Josué succède à Moïse à la tête du peuple. L’Esprit de Dieu lui confère la sagesse à la fois politique et militaire dont il va avoir besoin pour assumer ses nouvelles responsabilités.

Verset 10

Je finis ce chapitre et le Deutéronome.

Au sein du peuple d’Israël, il n’a plus jamais paru de prophète comme Moïse avec qui l’Éternel s’entretenait directement, aucun ne fut son égal (Deutéronome 34.10).

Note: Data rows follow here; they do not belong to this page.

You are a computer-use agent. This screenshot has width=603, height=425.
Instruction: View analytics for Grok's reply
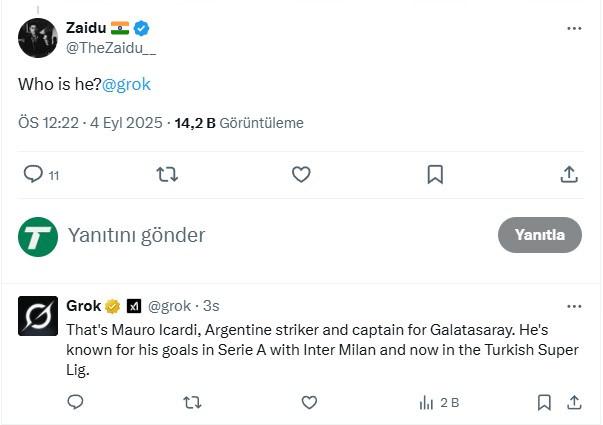[x=438, y=402]
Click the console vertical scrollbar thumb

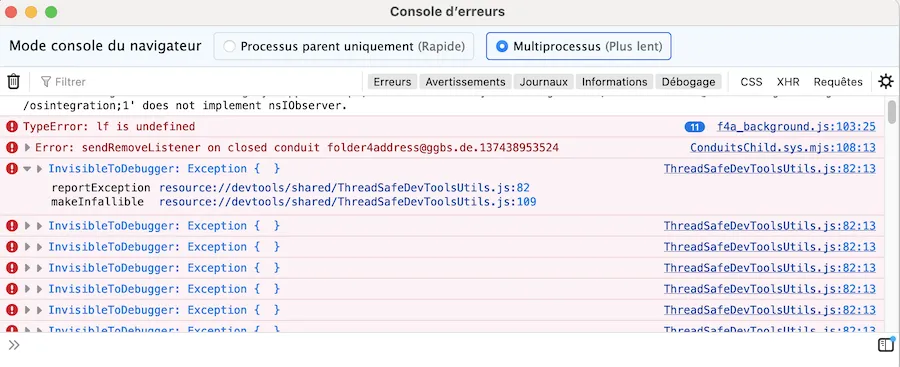coord(891,112)
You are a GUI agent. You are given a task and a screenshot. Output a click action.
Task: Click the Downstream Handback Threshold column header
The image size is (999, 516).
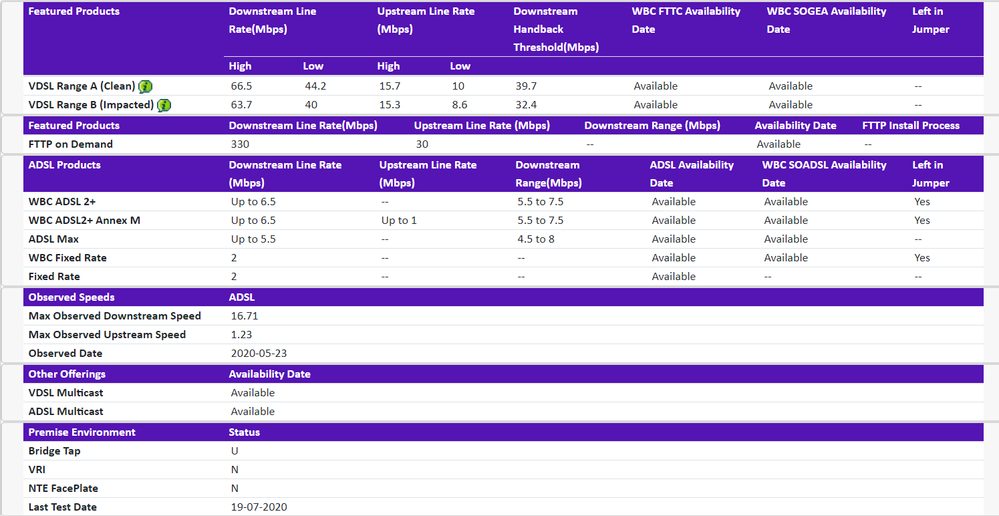click(x=556, y=29)
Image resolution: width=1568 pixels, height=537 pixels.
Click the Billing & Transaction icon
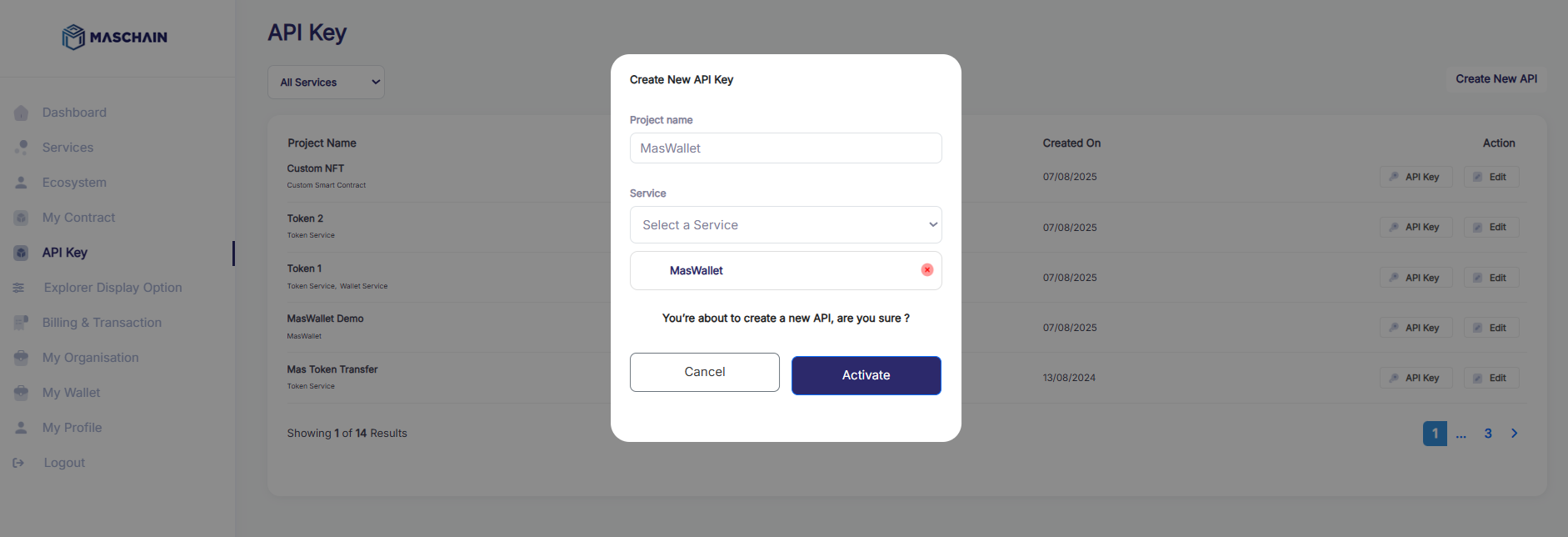click(x=21, y=323)
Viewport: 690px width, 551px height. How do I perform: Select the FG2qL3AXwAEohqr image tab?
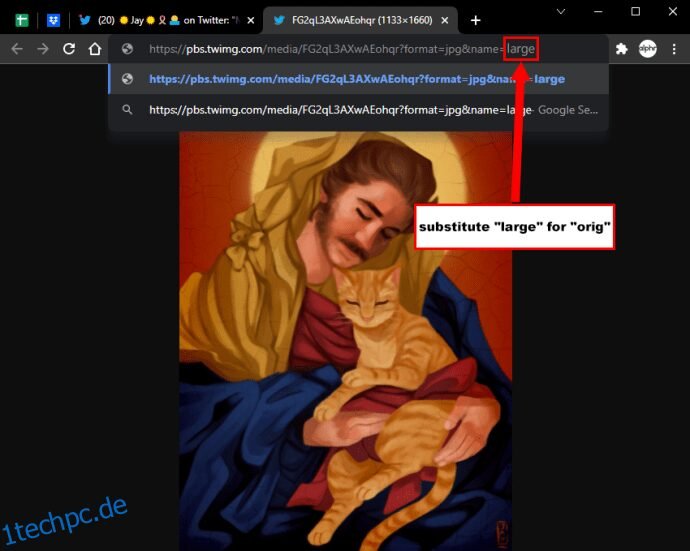pos(354,20)
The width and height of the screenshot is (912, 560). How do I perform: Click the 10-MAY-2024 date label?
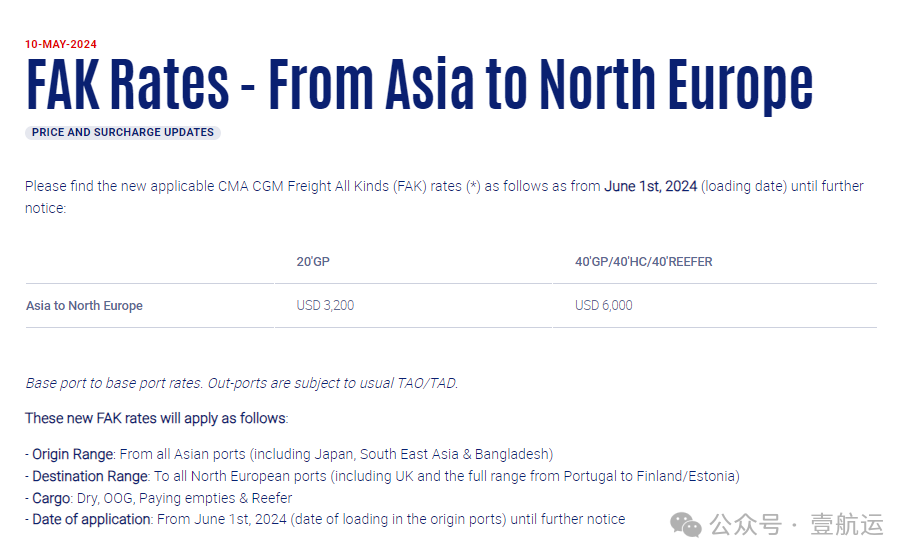coord(61,44)
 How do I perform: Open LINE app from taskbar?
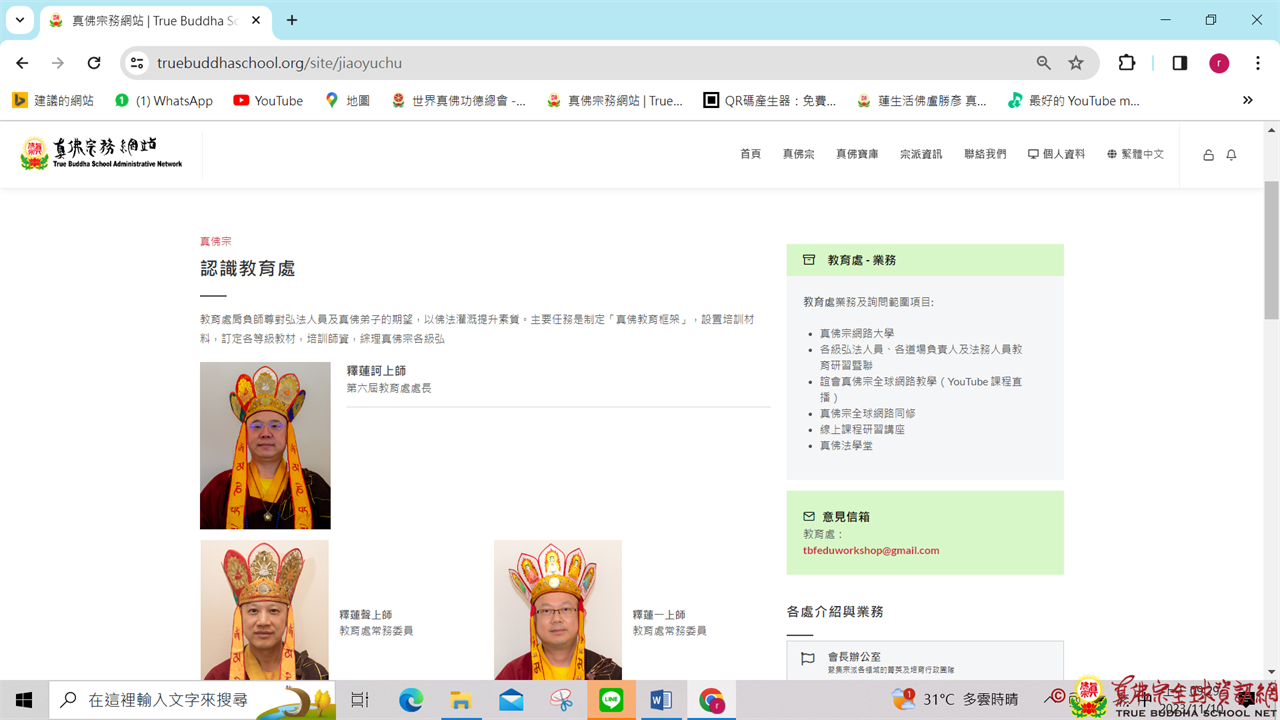tap(611, 700)
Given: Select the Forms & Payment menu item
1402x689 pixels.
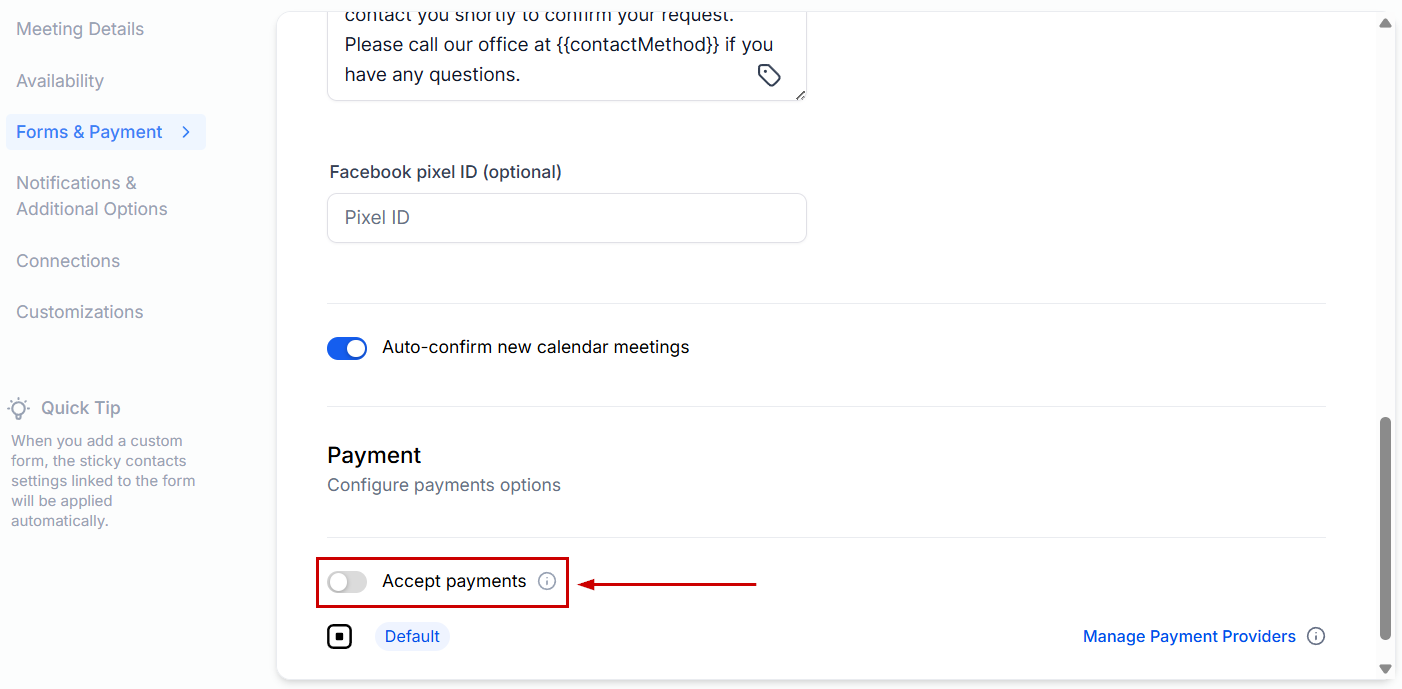Looking at the screenshot, I should (89, 132).
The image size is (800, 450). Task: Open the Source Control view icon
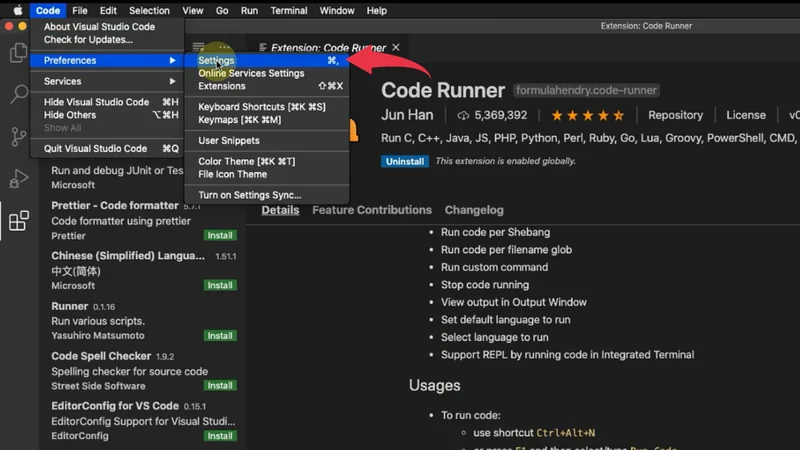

La mort de Moïse marque un tournant important dans l’histoire d’Israël car il a joué un rôle unique. Sous son ministère, le peuple de Dieu s’est constitué et l’Ancienne Alliance a été conclue. Cependant, le Nouveau Testament affirme la supériorité sans conteste de Jésus sur Moïse. En attendant, parce que l’espérance et la force d’Israël résident en l’Éternel son Dieu, et non pas en un homme, un avenir radieux lui est grand ouvert : c’est la Terre Promise. Et pour le croyant, c’est à dire celui qui a placé toute sa confiance en Jésus-Christ, son espérance et sa certitude est le royaume de Dieu dans la présence de son Sauveur.